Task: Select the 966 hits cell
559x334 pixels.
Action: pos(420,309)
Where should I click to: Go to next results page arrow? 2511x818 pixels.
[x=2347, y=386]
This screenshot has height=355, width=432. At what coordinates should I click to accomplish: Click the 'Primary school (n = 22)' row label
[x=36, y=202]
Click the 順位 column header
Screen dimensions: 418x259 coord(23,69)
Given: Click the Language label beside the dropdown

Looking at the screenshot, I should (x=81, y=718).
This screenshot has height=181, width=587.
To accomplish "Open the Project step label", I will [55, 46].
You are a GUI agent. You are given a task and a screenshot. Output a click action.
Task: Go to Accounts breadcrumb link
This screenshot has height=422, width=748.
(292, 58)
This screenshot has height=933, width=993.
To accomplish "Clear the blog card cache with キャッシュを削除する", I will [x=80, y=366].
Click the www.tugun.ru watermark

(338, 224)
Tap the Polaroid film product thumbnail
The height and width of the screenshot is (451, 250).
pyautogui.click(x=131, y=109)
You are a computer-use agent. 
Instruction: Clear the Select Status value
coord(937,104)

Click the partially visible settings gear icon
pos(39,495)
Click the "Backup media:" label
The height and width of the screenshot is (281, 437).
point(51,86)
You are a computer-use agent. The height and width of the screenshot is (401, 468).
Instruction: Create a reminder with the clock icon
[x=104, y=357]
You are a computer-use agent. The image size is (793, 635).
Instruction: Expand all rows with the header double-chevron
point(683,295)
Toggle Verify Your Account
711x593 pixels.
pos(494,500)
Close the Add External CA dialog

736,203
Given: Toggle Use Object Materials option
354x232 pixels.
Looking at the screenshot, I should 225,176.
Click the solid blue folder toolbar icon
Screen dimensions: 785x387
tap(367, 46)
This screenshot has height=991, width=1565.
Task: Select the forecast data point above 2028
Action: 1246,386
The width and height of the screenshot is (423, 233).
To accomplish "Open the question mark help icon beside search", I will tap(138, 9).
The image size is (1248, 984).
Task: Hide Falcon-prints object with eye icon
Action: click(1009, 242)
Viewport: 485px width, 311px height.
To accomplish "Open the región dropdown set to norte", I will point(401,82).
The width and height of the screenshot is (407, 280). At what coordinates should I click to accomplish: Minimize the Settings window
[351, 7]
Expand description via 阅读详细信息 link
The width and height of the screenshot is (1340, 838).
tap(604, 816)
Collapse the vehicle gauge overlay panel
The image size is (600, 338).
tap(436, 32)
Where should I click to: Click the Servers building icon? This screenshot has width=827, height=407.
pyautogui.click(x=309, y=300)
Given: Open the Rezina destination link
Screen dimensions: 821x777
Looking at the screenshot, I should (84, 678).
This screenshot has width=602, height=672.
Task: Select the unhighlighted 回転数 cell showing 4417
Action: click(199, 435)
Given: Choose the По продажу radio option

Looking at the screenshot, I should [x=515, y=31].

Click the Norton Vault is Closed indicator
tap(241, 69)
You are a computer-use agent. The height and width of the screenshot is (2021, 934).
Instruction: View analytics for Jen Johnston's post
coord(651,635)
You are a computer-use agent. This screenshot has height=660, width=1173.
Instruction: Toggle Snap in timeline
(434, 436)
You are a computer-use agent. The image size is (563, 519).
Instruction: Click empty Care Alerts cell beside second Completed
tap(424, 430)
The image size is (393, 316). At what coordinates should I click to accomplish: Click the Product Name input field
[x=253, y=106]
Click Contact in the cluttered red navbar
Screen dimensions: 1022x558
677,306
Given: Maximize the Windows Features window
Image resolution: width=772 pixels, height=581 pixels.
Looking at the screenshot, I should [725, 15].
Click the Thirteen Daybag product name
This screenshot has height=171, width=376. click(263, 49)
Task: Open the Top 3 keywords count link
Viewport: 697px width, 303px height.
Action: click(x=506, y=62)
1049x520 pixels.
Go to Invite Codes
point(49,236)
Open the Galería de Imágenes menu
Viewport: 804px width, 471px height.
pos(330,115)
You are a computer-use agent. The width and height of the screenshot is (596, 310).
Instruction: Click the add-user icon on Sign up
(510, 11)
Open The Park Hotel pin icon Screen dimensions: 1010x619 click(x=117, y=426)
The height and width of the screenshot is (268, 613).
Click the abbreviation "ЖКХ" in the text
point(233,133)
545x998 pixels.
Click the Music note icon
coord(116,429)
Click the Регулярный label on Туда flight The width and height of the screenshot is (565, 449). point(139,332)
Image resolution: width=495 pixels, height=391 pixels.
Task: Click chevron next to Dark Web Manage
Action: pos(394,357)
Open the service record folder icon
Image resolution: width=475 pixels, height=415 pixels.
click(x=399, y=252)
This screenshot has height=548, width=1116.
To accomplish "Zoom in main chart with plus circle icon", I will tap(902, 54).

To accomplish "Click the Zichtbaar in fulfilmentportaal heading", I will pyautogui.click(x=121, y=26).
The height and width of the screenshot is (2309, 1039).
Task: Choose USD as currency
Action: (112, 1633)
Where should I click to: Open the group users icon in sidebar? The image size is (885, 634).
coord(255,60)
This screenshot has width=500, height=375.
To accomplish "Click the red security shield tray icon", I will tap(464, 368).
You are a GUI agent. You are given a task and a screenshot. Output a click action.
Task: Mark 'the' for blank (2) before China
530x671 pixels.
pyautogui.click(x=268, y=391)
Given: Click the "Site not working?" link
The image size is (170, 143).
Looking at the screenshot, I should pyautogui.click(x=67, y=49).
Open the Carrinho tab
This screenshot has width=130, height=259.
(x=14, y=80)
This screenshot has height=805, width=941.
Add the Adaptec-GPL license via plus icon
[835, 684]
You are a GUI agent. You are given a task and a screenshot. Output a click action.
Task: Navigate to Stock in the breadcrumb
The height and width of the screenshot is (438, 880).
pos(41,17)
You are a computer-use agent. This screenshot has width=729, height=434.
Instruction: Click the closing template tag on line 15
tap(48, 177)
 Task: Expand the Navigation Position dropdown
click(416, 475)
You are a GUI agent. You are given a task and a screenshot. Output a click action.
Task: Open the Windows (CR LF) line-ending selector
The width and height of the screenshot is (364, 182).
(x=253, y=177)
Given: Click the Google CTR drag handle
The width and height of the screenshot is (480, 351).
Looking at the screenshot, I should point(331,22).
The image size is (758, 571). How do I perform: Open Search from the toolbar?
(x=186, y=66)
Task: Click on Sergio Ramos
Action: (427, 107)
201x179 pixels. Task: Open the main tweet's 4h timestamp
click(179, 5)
^^^^
[Aim of the exercise] Would you print each line of the material exactly?

[Response for this exercise]
Task: Select the 966 hits cell
559x334 pixels.
Action: pos(420,309)
Where should I click to: Go to next results page arrow? 2511x818 pixels.
[x=2347, y=386]
This screenshot has height=355, width=432. At what coordinates should I click to accomplish: Click the 'Primary school (n = 22)' row label
[x=36, y=202]
Click the 順位 column header
Screen dimensions: 418x259 coord(23,69)
Given: Click the Language label beside the dropdown

Looking at the screenshot, I should (x=81, y=718).
This screenshot has height=181, width=587.
To accomplish "Open the Project step label", I will [55, 46].
You are a GUI agent. You are given a task and a screenshot. Output a click action.
Task: Go to Accounts breadcrumb link
This screenshot has height=422, width=748.
(292, 58)
This screenshot has height=933, width=993.
To accomplish "Clear the blog card cache with キャッシュを削除する", I will [x=80, y=366].
Click the www.tugun.ru watermark

(338, 224)
Tap the Polaroid film product thumbnail
The height and width of the screenshot is (451, 250).
pyautogui.click(x=131, y=109)
You are a computer-use agent. 
Instruction: Clear the Select Status value
coord(937,104)

Click the partially visible settings gear icon
pos(39,495)
Click the "Backup media:" label
The height and width of the screenshot is (281, 437).
point(51,86)
You are a computer-use agent. The height and width of the screenshot is (401, 468).
Instruction: Create a reminder with the clock icon
[x=104, y=357]
You are a computer-use agent. The image size is (793, 635).
Instruction: Expand all rows with the header double-chevron
point(683,295)
Toggle Verify Your Account
711x593 pixels.
pos(494,500)
Close the Add External CA dialog

736,203
Given: Toggle Use Object Materials option
354x232 pixels.
Looking at the screenshot, I should 225,176.
Click the solid blue folder toolbar icon
Screen dimensions: 785x387
tap(367, 46)
This screenshot has height=991, width=1565.
Task: Select the forecast data point above 2028
Action: 1246,386
The width and height of the screenshot is (423, 233).
To accomplish "Open the question mark help icon beside search", I will tap(138, 9).
The image size is (1248, 984).
Task: Hide Falcon-prints object with eye icon
Action: click(1009, 242)
Viewport: 485px width, 311px height.
To accomplish "Open the región dropdown set to norte", I will point(401,82).
The width and height of the screenshot is (407, 280). At what coordinates should I click to accomplish: Minimize the Settings window
[351, 7]
Expand description via 阅读详细信息 link
The width and height of the screenshot is (1340, 838).
tap(604, 816)
Collapse the vehicle gauge overlay panel
The image size is (600, 338).
tap(436, 32)
Where should I click to: Click the Servers building icon? This screenshot has width=827, height=407.
pyautogui.click(x=309, y=300)
Given: Open the Rezina destination link
Screen dimensions: 821x777
Looking at the screenshot, I should (84, 678).
This screenshot has width=602, height=672.
Task: Select the unhighlighted 回転数 cell showing 4417
Action: click(199, 435)
Given: Choose the По продажу radio option

Looking at the screenshot, I should [x=515, y=31].

Click the Norton Vault is Closed indicator
tap(241, 69)
You are a computer-use agent. The height and width of the screenshot is (2021, 934).
Instruction: View analytics for Jen Johnston's post
coord(651,635)
You are a computer-use agent. This screenshot has height=660, width=1173.
Instruction: Toggle Snap in timeline
(434, 436)
You are a computer-use agent. The image size is (563, 519).
Instruction: Click empty Care Alerts cell beside second Completed
tap(424, 430)
The image size is (393, 316). At what coordinates should I click to accomplish: Click the Product Name input field
[x=253, y=106]
Click Contact in the cluttered red navbar
Screen dimensions: 1022x558
677,306
Given: Maximize the Windows Features window
Image resolution: width=772 pixels, height=581 pixels.
Looking at the screenshot, I should [725, 15].
Click the Thirteen Daybag product name
This screenshot has height=171, width=376. click(263, 49)
Task: Open the Top 3 keywords count link
Viewport: 697px width, 303px height.
Action: click(x=506, y=62)
1049x520 pixels.
Go to Invite Codes
point(49,236)
Open the Galería de Imágenes menu
Viewport: 804px width, 471px height.
pos(330,115)
You are a computer-use agent. The width and height of the screenshot is (596, 310).
Instruction: Click the add-user icon on Sign up
(510, 11)
Open The Park Hotel pin icon Screen dimensions: 1010x619 click(x=117, y=426)
The height and width of the screenshot is (268, 613).
Click the abbreviation "ЖКХ" in the text
point(233,133)
545x998 pixels.
Click the Music note icon
coord(116,429)
Click the Регулярный label on Туда flight The width and height of the screenshot is (565, 449). point(139,332)
Image resolution: width=495 pixels, height=391 pixels.
Task: Click chevron next to Dark Web Manage
Action: pos(394,357)
Open the service record folder icon
Image resolution: width=475 pixels, height=415 pixels.
click(x=399, y=252)
This screenshot has height=548, width=1116.
To accomplish "Zoom in main chart with plus circle icon", I will tap(902, 54).

To accomplish "Click the Zichtbaar in fulfilmentportaal heading", I will pyautogui.click(x=121, y=26).
The height and width of the screenshot is (2309, 1039).
Task: Choose USD as currency
Action: (112, 1633)
Where should I click to: Open the group users icon in sidebar? The image size is (885, 634).
coord(255,60)
This screenshot has width=500, height=375.
To accomplish "Click the red security shield tray icon", I will tap(464, 368).
You are a GUI agent. You are given a task and a screenshot. Output a click action.
Task: Mark 'the' for blank (2) before China
530x671 pixels.
pyautogui.click(x=268, y=391)
Given: Click the "Site not working?" link
The image size is (170, 143).
Looking at the screenshot, I should pyautogui.click(x=67, y=49).
Open the Carrinho tab
This screenshot has width=130, height=259.
(x=14, y=80)
This screenshot has height=805, width=941.
Add the Adaptec-GPL license via plus icon
[835, 684]
You are a GUI agent. You are given a task and a screenshot. Output a click action.
Task: Navigate to Stock in the breadcrumb
The height and width of the screenshot is (438, 880).
pos(41,17)
You are a computer-use agent. This screenshot has width=729, height=434.
Instruction: Click the closing template tag on line 15
tap(48, 177)
 Task: Expand the Navigation Position dropdown
click(416, 475)
You are a GUI agent. You are given a task and a screenshot. Output a click action.
Task: Open the Windows (CR LF) line-ending selector
The width and height of the screenshot is (364, 182).
(x=253, y=177)
Given: Click the Google CTR drag handle
The width and height of the screenshot is (480, 351).
Looking at the screenshot, I should point(331,22).
The image size is (758, 571). How do I perform: Open Search from the toolbar?
(x=186, y=66)
Task: Click on Sergio Ramos
Action: (427, 107)
201x179 pixels. Task: Open the main tweet's 4h timestamp
click(179, 5)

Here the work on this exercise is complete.